1. It shows, once and for all, that Obama was, and is, a disciple of Saul Alinsky, a spiritual godfather of ultra-leftist radicalism. Actually, anyone who cared to discover that about Obama during the campaign could have found that out easily (yes, Big Media, I'm looking at you, who in your sanctimony made a bigger deal out of Bristol Palin). See the above photo, where Obama teaches Alinsky's Power Analysis.

2. Shiver explains how political discourse has fallen to the level where it resides now . . . the gutter. I'm not saying conservatives don't do it (Ann Coulter has made a career of it), but I'm convinced liberals do it more, and more than ever with the previous and current administration.

3. It drives a stake through the heart of current conventional thinking on bullying.

And I guess that's what I wanted to focus on the most. As a child, I was convinced the more I didn't give bullies what they wanted, the more they goaded me. It turns out I couldn't have been more wrong. In this article, Shiver shows more understanding of how bullying works than a PTA convention. And I have fallen for it, all my life.

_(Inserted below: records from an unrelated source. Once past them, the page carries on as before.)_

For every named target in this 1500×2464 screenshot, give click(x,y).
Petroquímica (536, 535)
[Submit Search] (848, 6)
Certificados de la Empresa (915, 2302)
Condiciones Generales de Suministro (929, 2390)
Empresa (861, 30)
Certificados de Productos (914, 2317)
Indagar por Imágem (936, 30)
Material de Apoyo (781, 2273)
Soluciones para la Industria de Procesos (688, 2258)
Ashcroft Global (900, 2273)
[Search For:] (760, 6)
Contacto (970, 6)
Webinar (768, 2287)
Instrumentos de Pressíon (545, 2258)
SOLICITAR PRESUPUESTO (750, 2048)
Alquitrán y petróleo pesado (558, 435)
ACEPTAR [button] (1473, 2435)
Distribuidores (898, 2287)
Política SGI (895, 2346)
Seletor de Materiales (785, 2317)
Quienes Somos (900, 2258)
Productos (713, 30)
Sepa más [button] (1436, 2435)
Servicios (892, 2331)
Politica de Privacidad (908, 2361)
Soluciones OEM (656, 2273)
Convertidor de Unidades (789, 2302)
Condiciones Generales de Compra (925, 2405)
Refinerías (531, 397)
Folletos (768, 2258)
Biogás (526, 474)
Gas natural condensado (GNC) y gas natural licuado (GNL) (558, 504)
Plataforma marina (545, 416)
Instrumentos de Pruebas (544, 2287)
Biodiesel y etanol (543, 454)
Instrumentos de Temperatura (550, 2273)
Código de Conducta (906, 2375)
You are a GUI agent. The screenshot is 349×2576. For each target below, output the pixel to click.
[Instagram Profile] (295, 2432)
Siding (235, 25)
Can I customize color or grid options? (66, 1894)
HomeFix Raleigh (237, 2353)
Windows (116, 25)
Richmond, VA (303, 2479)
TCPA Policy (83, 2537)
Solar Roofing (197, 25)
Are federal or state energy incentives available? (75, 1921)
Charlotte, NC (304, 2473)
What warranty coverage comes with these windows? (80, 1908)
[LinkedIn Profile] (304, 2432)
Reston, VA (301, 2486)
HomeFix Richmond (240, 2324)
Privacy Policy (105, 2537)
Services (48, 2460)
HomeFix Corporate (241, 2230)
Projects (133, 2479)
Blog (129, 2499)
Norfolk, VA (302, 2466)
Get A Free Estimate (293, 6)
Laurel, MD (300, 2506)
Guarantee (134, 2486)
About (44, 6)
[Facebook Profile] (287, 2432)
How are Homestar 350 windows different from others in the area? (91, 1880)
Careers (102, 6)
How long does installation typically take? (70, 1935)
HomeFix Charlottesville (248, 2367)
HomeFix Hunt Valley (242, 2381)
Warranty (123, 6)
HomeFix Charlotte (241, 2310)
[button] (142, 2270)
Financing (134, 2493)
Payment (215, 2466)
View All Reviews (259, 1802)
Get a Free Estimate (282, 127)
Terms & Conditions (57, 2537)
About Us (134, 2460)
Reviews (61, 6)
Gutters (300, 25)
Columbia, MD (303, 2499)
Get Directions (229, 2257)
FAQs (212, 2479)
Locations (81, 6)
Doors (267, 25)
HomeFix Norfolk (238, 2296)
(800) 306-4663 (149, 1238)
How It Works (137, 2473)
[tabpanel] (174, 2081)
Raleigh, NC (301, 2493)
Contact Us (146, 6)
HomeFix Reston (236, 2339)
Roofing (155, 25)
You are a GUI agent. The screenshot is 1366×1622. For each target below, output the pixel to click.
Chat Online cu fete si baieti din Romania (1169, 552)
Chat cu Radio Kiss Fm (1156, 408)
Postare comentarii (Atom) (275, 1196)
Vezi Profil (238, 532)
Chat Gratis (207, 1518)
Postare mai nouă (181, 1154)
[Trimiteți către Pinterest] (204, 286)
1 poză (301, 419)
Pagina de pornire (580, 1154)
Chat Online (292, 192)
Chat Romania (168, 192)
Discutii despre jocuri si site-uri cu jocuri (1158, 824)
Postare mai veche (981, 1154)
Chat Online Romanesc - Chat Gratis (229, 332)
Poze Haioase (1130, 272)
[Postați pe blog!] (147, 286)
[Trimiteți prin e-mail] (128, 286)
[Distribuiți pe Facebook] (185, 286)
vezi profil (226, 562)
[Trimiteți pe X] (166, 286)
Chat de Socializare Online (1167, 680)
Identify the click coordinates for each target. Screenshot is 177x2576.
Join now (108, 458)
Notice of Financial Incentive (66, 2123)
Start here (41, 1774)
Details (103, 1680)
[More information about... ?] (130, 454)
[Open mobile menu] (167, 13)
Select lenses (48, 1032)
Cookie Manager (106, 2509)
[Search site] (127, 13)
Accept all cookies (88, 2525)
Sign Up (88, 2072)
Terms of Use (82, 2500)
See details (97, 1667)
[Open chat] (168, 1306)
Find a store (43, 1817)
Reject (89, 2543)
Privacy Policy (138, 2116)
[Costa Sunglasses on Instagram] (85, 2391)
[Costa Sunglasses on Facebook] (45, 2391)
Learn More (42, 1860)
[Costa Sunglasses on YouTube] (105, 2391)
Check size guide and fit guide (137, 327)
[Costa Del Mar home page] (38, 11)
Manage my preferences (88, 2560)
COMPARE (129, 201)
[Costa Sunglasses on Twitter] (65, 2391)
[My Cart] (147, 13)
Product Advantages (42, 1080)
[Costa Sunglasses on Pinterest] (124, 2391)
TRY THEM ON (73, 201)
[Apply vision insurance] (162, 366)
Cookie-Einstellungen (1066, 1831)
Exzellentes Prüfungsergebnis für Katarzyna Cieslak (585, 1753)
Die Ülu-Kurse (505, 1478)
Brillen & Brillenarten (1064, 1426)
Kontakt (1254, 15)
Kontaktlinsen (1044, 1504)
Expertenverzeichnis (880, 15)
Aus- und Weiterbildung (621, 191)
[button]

Shiver points out that Alinsky knew this, and so does Obama. Why else is Obama busy demonizing car companies, credit card companies, and health care providers? And yet, Obama works extra hard to come off as a populist saint. He'll do no less when he speaks at Notre Dame tomorrow (which is less Obama's fault than the fault of ND, Father John Jenkins, and the typical modern Catholic university quest for prestige over fidelity and Catholic identity. Ex Corde Ecclesiae, anyone?), making it seem he's really not pro-abortion . . . when everything he's done and said indicates otherwise. (And all the Catholic left can say is, "where's the proof?" For those who do not believe -- or put their hands over their ears and scream -- no explanation is possible.)

Anyway, as a kid I simply did not have the moxie that the bullies did, nor could I read people as well as they. So, as Shiver demonstrates, they reveled in my reactions. Later, as adults, they could point the finger at me when I stooped to their level. Hence what Alinsky wrote in 1971:

The fourth rule of tactics: Make the enemy live up to their own book of rules. You can kill them with this, for they can no more obey their own rules than the Christian church can live up to Christianity.

The fourth rule carries within it the fifth rule: Ridicule is man's most potent weapon. It is almost impossible to counterattack ridicule. Also it infuriates the opposition, who then react to your advantage.
I used to be on a message board that I shall not name where I was routinely ridiculed for what I believed. I've now walked away from it for many of these reasons, and Shiver has helped me see I'm walking away a winner. I'm not playing the bullies' game anymore. I'm sticking to my convictions, and I'm not going to argue them to a bunch of people who couldn't care less about rational discourse.

I guess it's like what you hear on the Internet about spammers: "Don't feed them, and they will die." Easier said than done for me, but no less true.